Jake sighed, gulped the wine, bent forward to pick up his case, winced at the pain. “Mrs. Bowe. Let me check around, but to tell you the truth, I don’t know what I can do.”
“What if James, what if Rosenquist is hooked up with Goodman somehow? I mean . . .” She flapped at him.
“There’s no reason to think that? That there’s a connection?”
“No, but it seems odd. Linc didn’t hide things from me. We no longer had a sexual relationship, but we were still married. We were certainly fond of each other. I didn’t know anything about an illness. I didn’t . . . I mean, what if Rosenquist drugged him somehow? Delivered him?” Her voice trailed away, and she frowned. “Am I being a dingbat?”
“Not at all,” Jake said. “Nothing you said is crazy, I just don’t see where you’re going with it. Or where it can go.”
She chewed her lip for a moment, looking at him, then said, “You don’t trust me.”

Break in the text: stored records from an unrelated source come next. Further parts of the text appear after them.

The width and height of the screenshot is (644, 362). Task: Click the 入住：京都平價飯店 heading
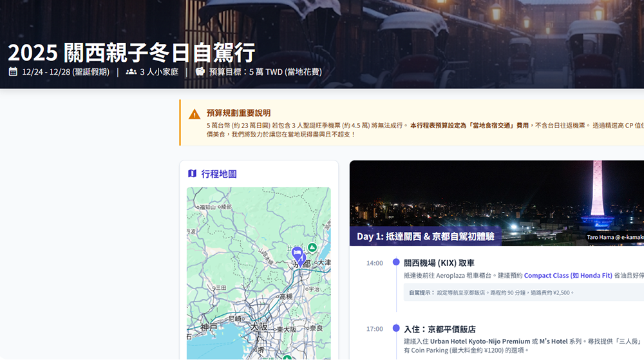439,329
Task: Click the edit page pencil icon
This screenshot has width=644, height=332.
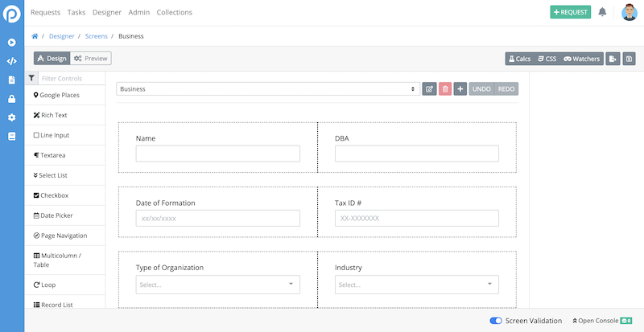Action: point(429,89)
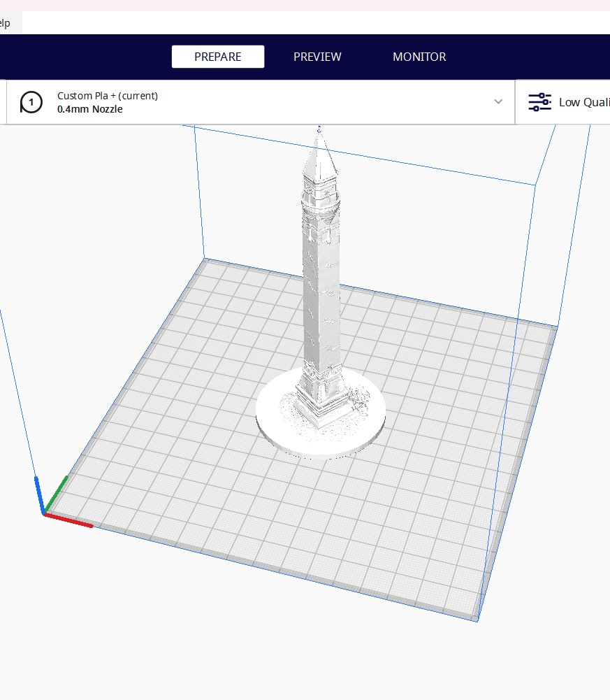Click the pointed spire of the tower

pyautogui.click(x=319, y=157)
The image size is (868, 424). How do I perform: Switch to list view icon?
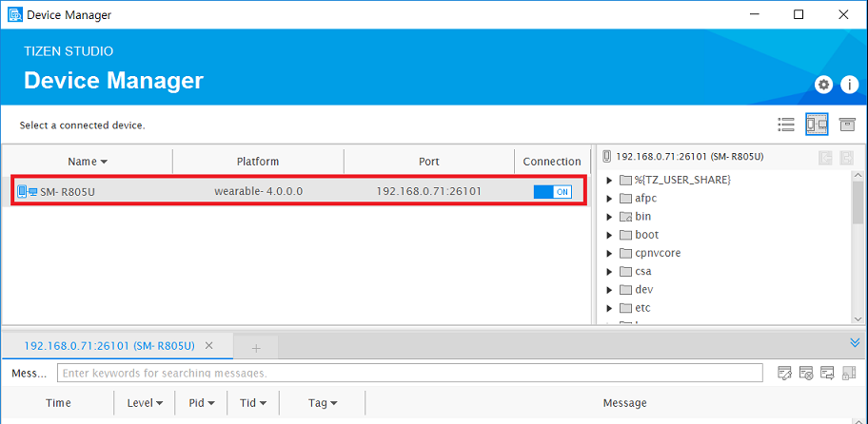point(786,125)
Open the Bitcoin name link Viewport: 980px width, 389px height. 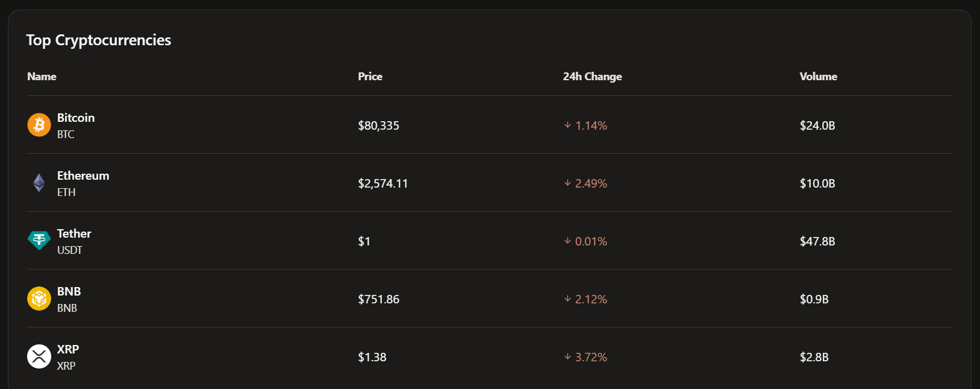click(x=76, y=118)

“I do, as far as . . .” He stopped.
“As far as what? You can throw a Toyota?”
“No. I do trust you.” Another little lie. Or was it? She felt trustworthy. On the other hand, apparent trustworthiness was a quality that Washingtonians spent a lifetime perfecting.
He’d thought of asking her about the Landers package, but decided not to: he had to do more checking. If she had it, or knew who did, he didn’t want to do something that might inadvertently pull a trigger, get the package dumped to the Times. Not until Danzig was ready for it, anyway.
He stood up, said, “I’ll call you tomorrow. Let me think about all of this. I’ll call you.”
She leaned back in the chair for the first time, took another sip of wine, looking at him over the top of the glass, and then said, “All right. This probably won’t help you learn to trust me, but I need to tell you something. I thought about it when we started talking about his sexual orientation.”
“Okay.”
“Linc had his outside relationships—but so did I. I’ve had two affairs in the last nine years. Both of them lasted about two years, with nice, discreet men, and then they stopped. They stopped basically because they weren’t going anywhere. Linc knew about both of them, and it was okay with him. I mean, he was a little wistful—but he understood.”
Jake said, “Mrs. Bowe . . .”
“You should call me Madison, under the circumstances.”
“What circumstances?”
“The circumstances of me using you as a confessor. But let me finish. I thought you should know, because it’s another thing about us . . .” Her forehead wrinkled, and she gestured with the glass, then, “. . . it’s another thing, that if I hadn’t told you, and you found out later, you’d wonder about. You’d wonder if there might be some reason that somebody would want to get rid of Linc. But: I promise you, I have had exactly two relationships, no more. Neither of the men involved would have any reason to wish harm to Lincoln. Neither affair continues. Everybody is more or less happy. So . . .”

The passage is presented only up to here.